AI tools that read AGENTS.md

• Cursor — via context rules + MCP

• GitHub Copilot — via workspace instructions

• Kiro — natively + MCP

• Claude Desktop — via MCP

• Claude Code — natively

• Codex — natively

• VS Code — via workspace context

• Gemini CLI — natively

• Devin — natively

• Jules — natively

What it does NOT do

• No cloud. No servers. No telemetry. No tracking.

• Your code never leaves your machine.

• No paid tiers. Free forever. MIT license.

Security

Carto never writes secrets into AGENTS.md. .cartoignore blocks .env files, secret files, key files, and credential files by default. The sanitizer strips API key patterns from extracted code.

Contributing

Python, JS/TS, and R today. Want Go, Ruby, Django, Rails? Open an issue — or read CONTRIBUTING.md to add it yourself.

Origin

I was building Emfirge — a cloud security agent for AWS.

To make the AI inside Emfirge understand infrastructure, I wrote a module called cartography.py. It mapped AWS resources, built a graph of how they connected, and wrote it into a structured map. The AI stopped hallucinating. It worked with accurate facts — not guesses.

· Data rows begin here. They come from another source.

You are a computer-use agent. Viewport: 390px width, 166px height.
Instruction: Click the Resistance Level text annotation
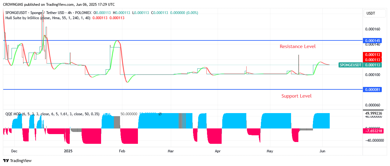[x=297, y=47]
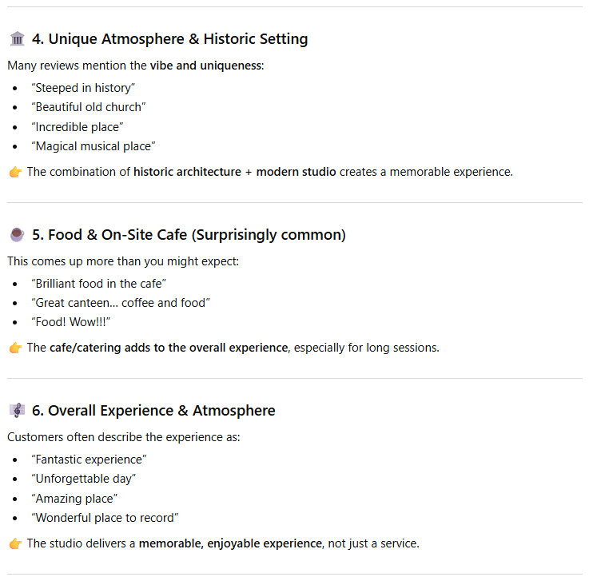This screenshot has height=581, width=589.
Task: Click the coffee cup emoji icon
Action: (17, 235)
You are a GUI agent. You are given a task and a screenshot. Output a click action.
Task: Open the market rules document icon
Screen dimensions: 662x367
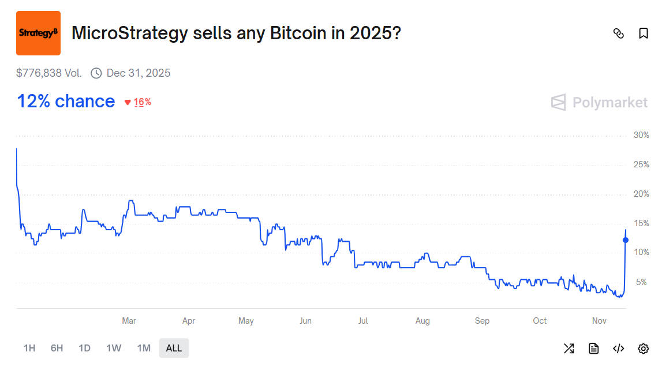(x=593, y=349)
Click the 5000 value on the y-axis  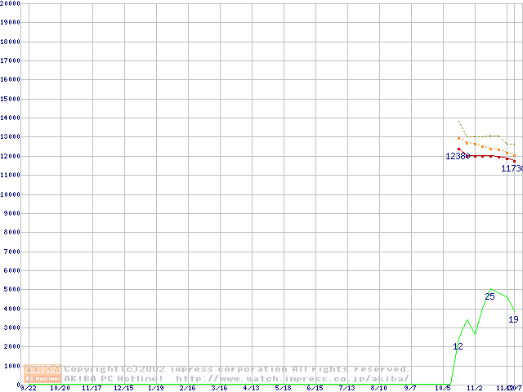click(x=11, y=289)
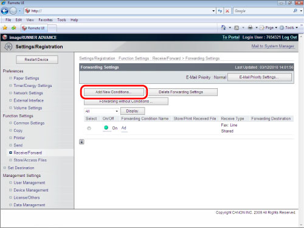
Task: Click the browser Back arrow icon
Action: 5,11
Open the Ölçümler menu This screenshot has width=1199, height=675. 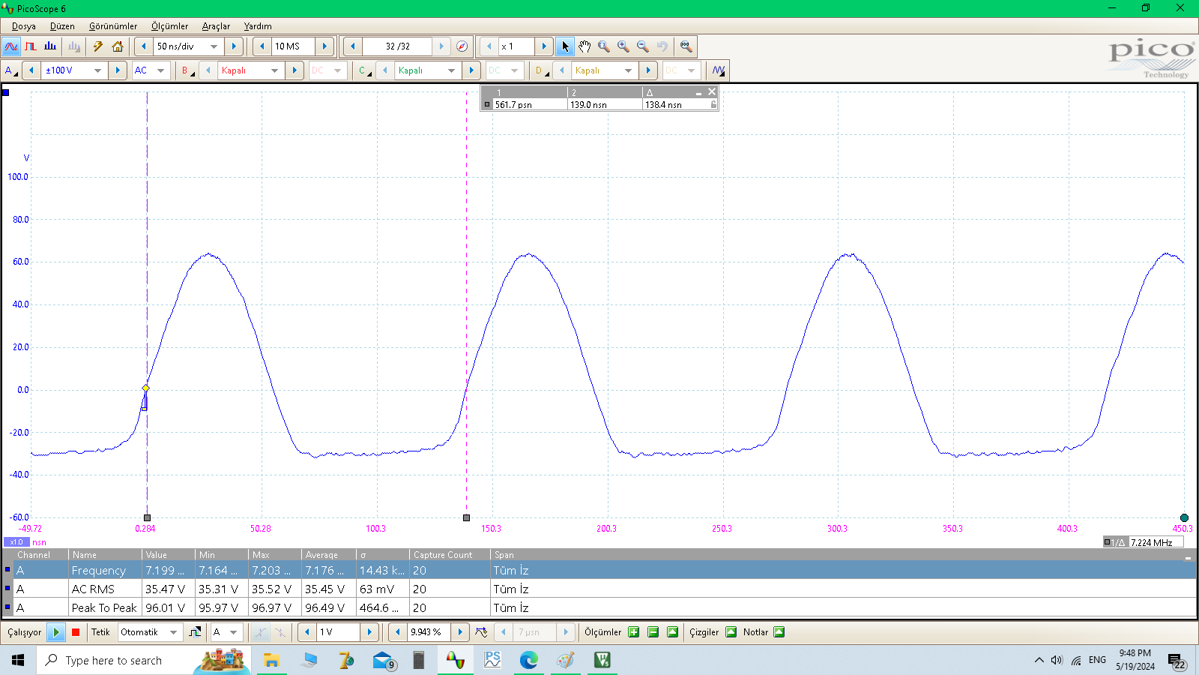tap(169, 26)
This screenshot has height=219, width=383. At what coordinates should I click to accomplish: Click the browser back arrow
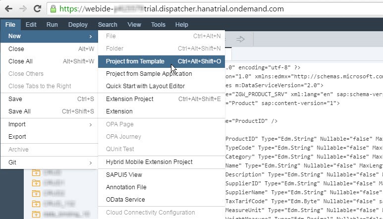[8, 8]
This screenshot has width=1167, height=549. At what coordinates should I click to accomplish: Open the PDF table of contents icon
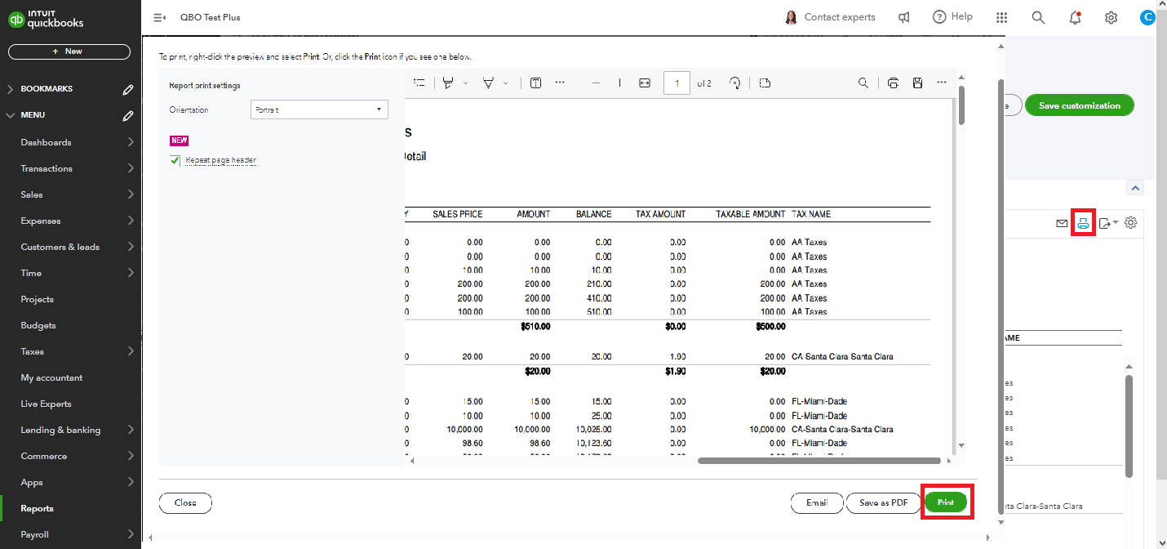pyautogui.click(x=419, y=83)
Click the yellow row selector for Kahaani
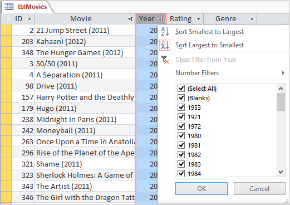The height and width of the screenshot is (205, 290). click(6, 41)
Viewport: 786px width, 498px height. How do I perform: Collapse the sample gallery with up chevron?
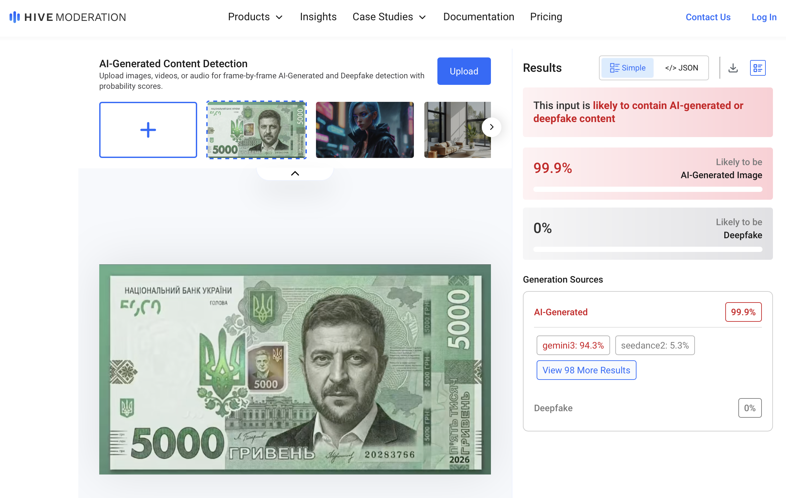(x=295, y=173)
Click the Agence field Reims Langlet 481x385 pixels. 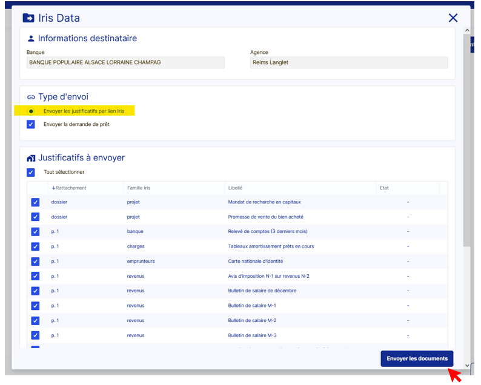(x=348, y=62)
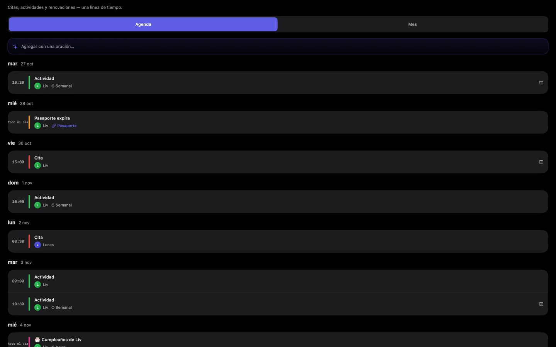The width and height of the screenshot is (556, 347).
Task: Open the Cumpleaños de Liv event
Action: 278,340
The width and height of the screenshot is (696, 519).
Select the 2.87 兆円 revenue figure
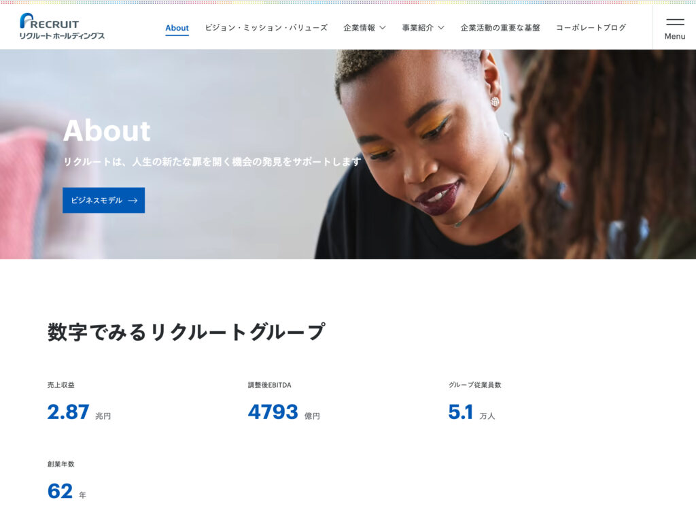point(79,412)
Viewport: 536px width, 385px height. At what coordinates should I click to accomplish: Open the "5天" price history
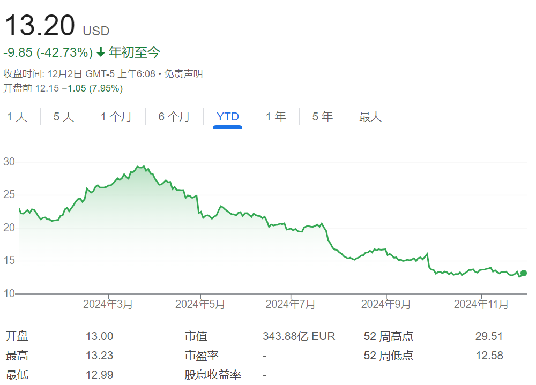point(63,117)
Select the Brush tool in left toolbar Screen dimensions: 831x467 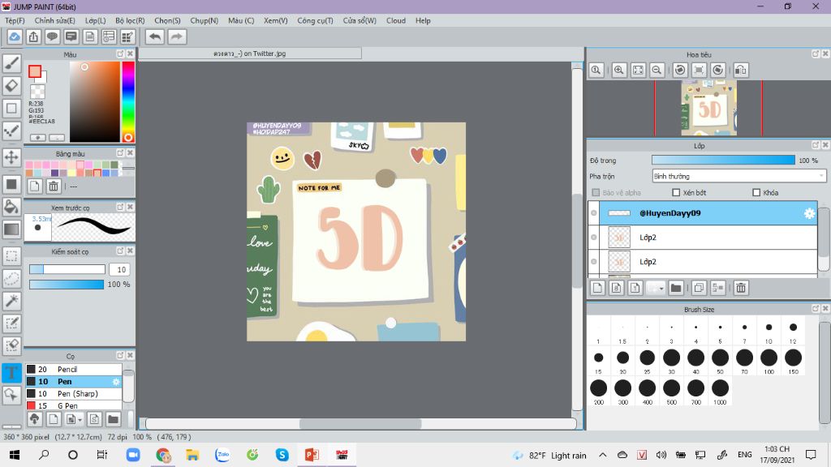[11, 63]
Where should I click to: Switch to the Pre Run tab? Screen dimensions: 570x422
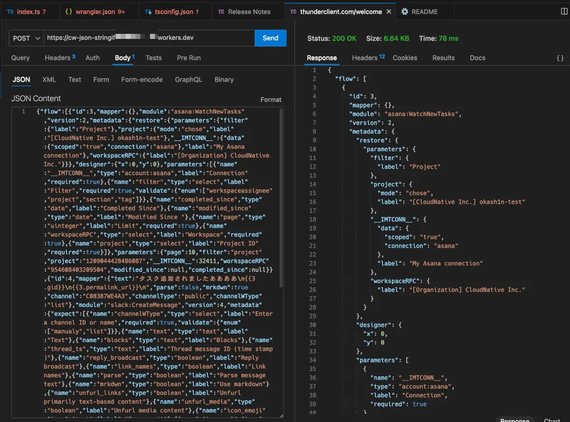click(x=189, y=58)
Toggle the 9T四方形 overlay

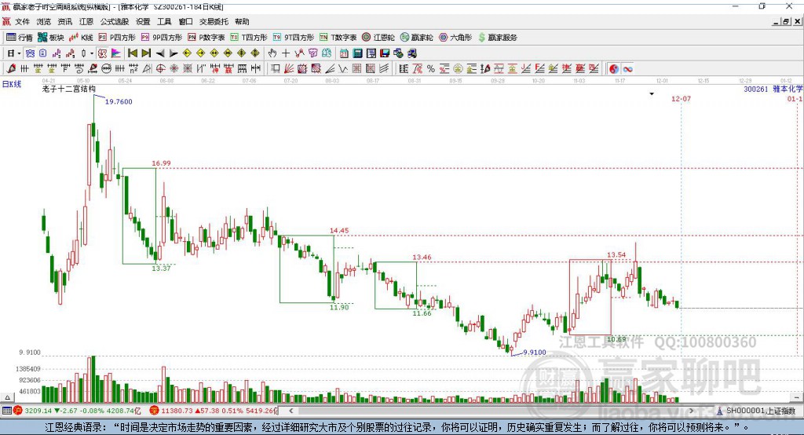click(293, 37)
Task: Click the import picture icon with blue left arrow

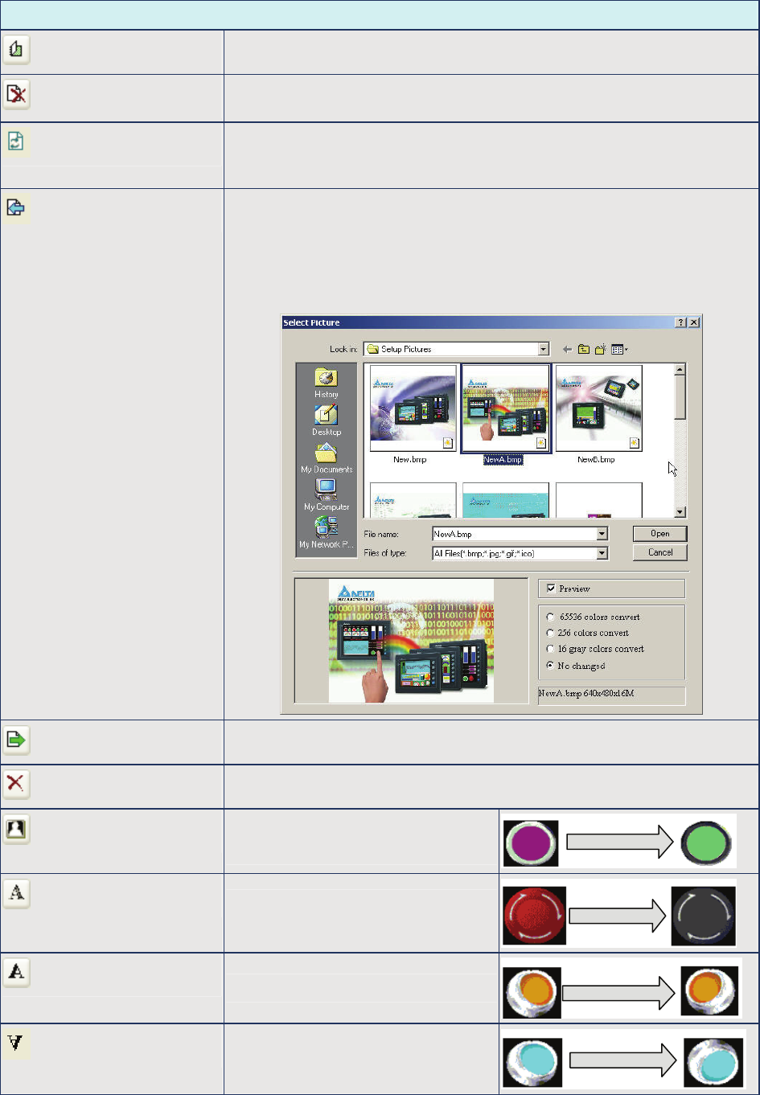Action: point(16,209)

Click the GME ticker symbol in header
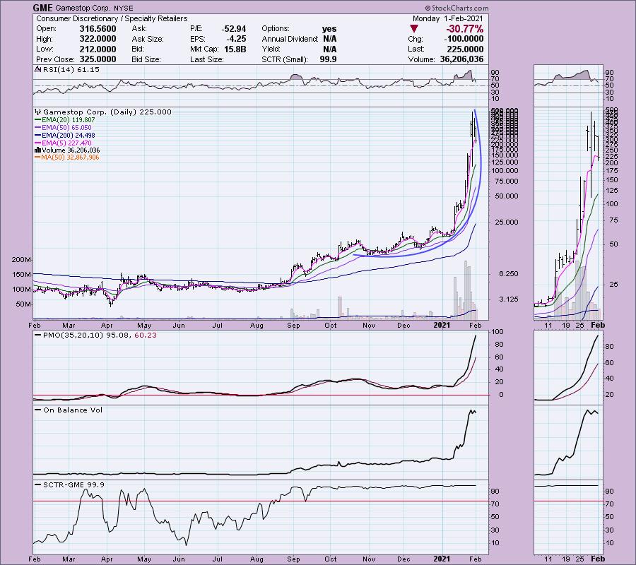click(45, 8)
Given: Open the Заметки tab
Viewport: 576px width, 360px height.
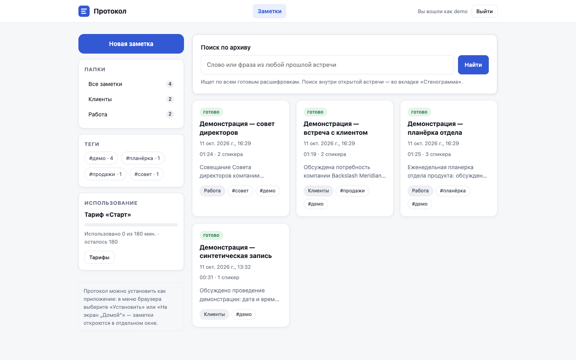Looking at the screenshot, I should click(x=270, y=11).
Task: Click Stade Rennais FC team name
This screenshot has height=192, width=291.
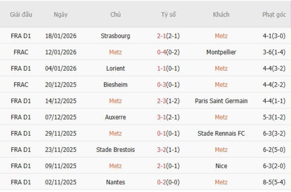Action: 221,133
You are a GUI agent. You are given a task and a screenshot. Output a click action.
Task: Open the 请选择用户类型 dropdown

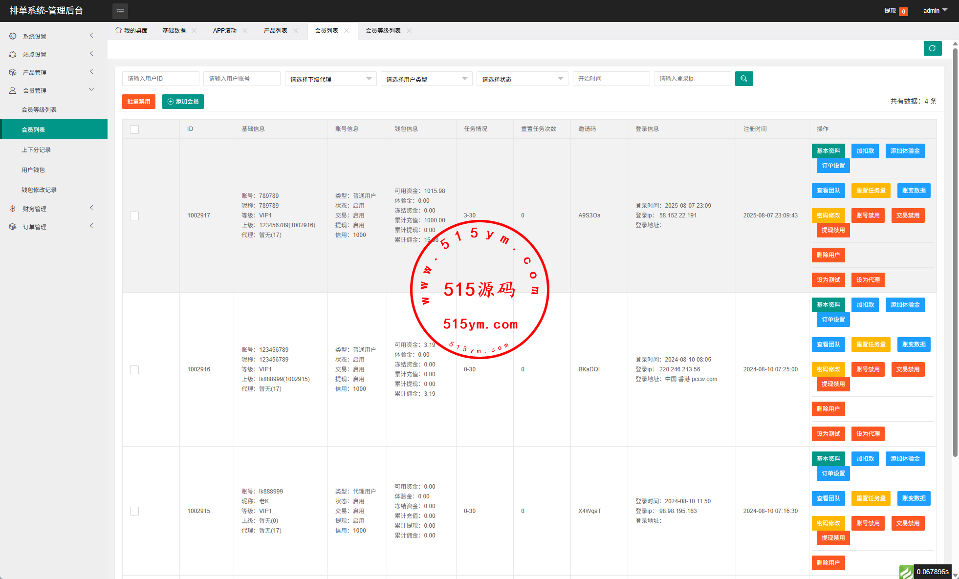426,79
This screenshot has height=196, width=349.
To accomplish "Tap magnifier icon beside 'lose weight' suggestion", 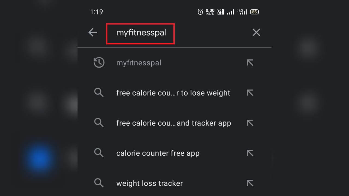I will pos(99,93).
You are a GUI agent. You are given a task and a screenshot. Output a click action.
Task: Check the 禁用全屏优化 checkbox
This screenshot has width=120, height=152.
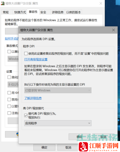tap(9, 100)
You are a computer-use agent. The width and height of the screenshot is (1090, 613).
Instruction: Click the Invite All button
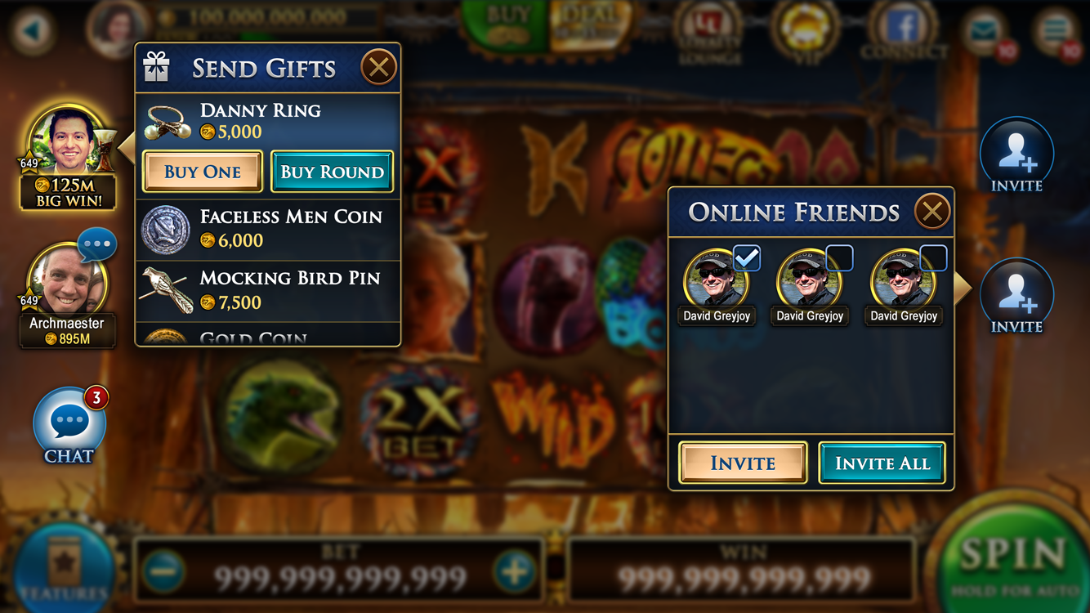click(882, 463)
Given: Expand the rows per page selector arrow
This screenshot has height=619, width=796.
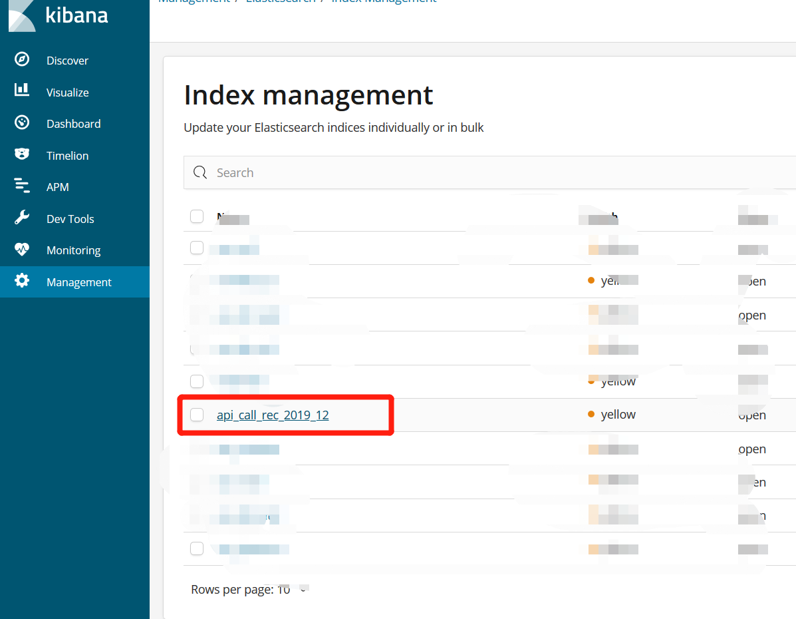Looking at the screenshot, I should pos(304,588).
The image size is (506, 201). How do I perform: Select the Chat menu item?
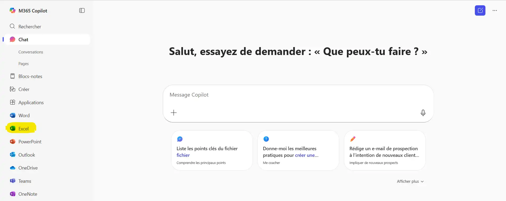coord(23,40)
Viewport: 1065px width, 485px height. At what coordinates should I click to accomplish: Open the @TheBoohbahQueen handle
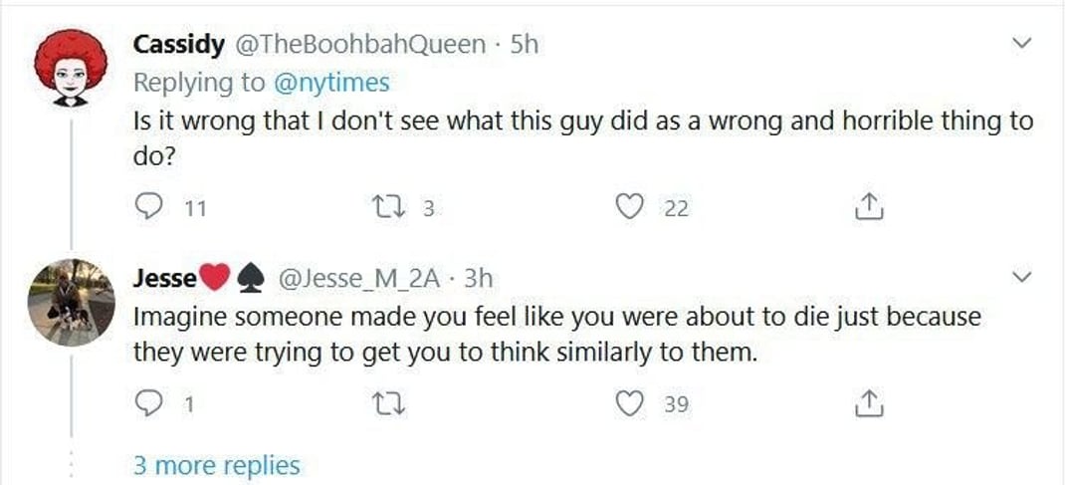(x=360, y=45)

Halfway through, I switched AI tools. Opened a new session. Had to explain everything again from scratch.

I thought: I just built a cartography system so AI can understand infrastructure. Why doesn't this exist for codebases?

Carto is that. Same insight, different domain.

License

MIT — free forever.

Built because AGENTS.md won. Someone had to keep it alive — and make it queryable.